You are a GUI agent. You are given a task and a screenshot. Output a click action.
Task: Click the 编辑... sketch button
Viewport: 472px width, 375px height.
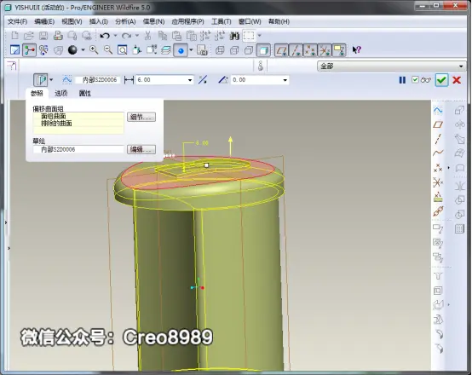(141, 149)
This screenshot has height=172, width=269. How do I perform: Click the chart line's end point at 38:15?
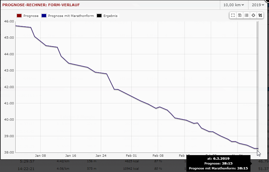(257, 148)
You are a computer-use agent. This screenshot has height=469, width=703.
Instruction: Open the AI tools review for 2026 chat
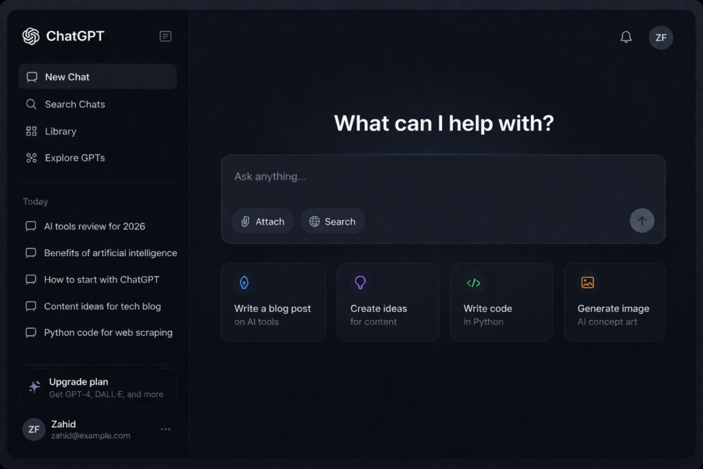click(x=94, y=226)
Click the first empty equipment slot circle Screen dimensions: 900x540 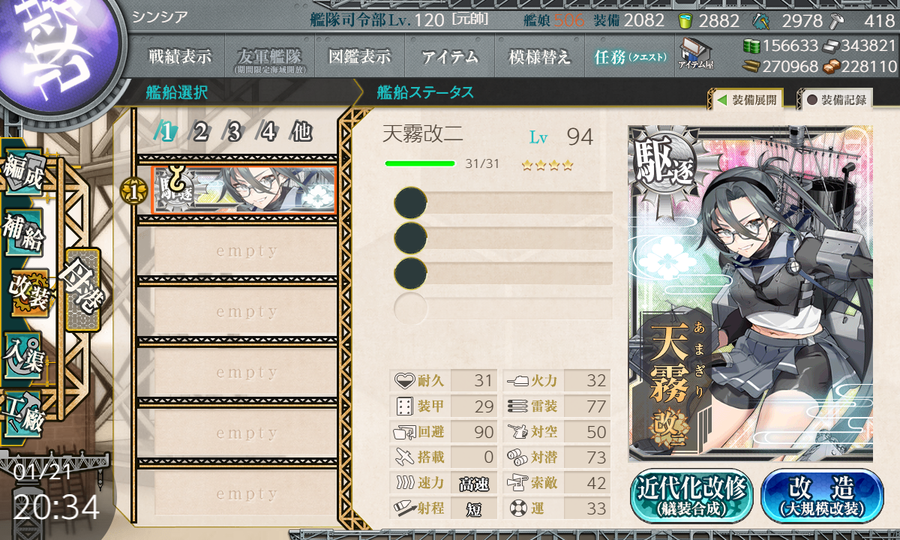tap(410, 203)
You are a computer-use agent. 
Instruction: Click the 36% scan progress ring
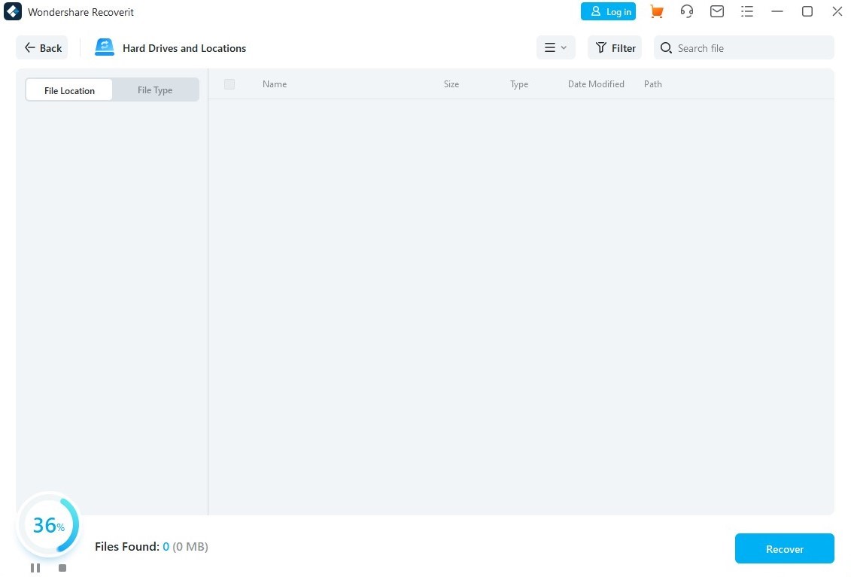tap(49, 525)
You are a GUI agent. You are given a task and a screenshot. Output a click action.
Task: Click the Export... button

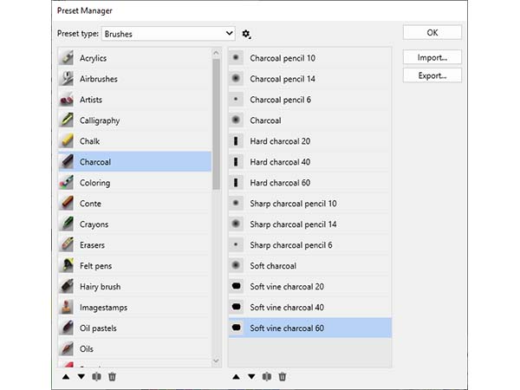click(432, 75)
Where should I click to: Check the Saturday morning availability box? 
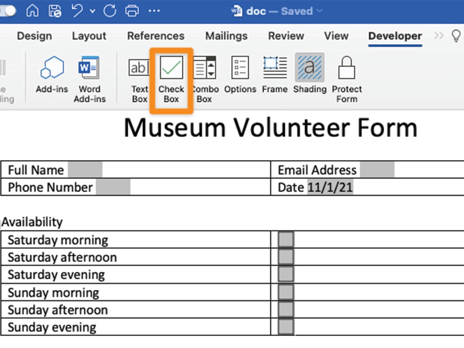[x=286, y=239]
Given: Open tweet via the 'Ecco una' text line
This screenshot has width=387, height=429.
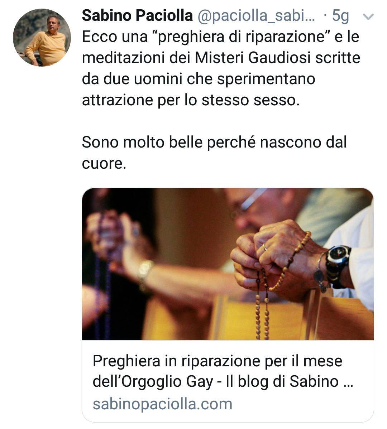Looking at the screenshot, I should coord(220,37).
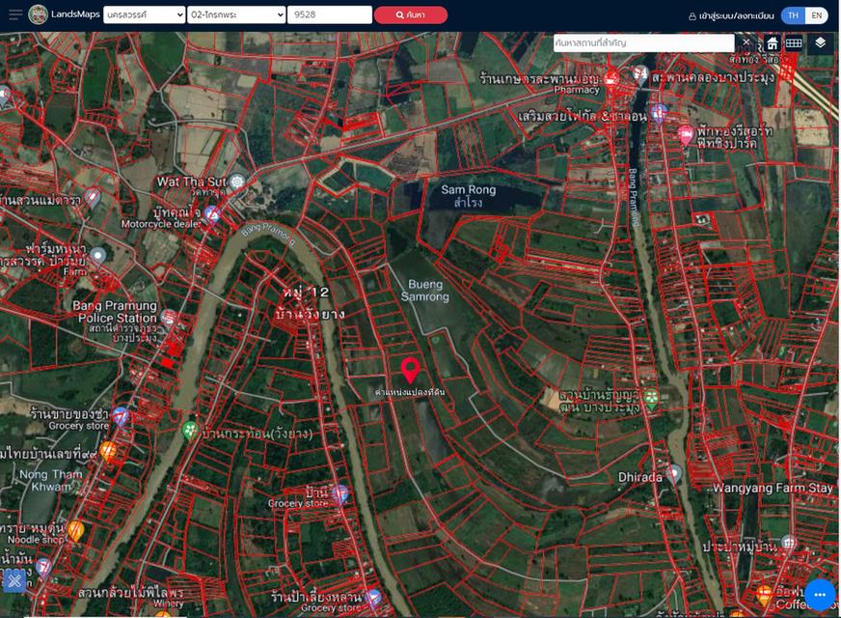Click the home icon on the map toolbar
Viewport: 841px width, 618px height.
[x=773, y=43]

══════════

* **How to complete this task**: Go through the listing and copy each line with the string "computer".

* **Solution to the problem**:
You are a computer-use agent. This screenshot has height=469, width=703.
You are a computer-use agent. 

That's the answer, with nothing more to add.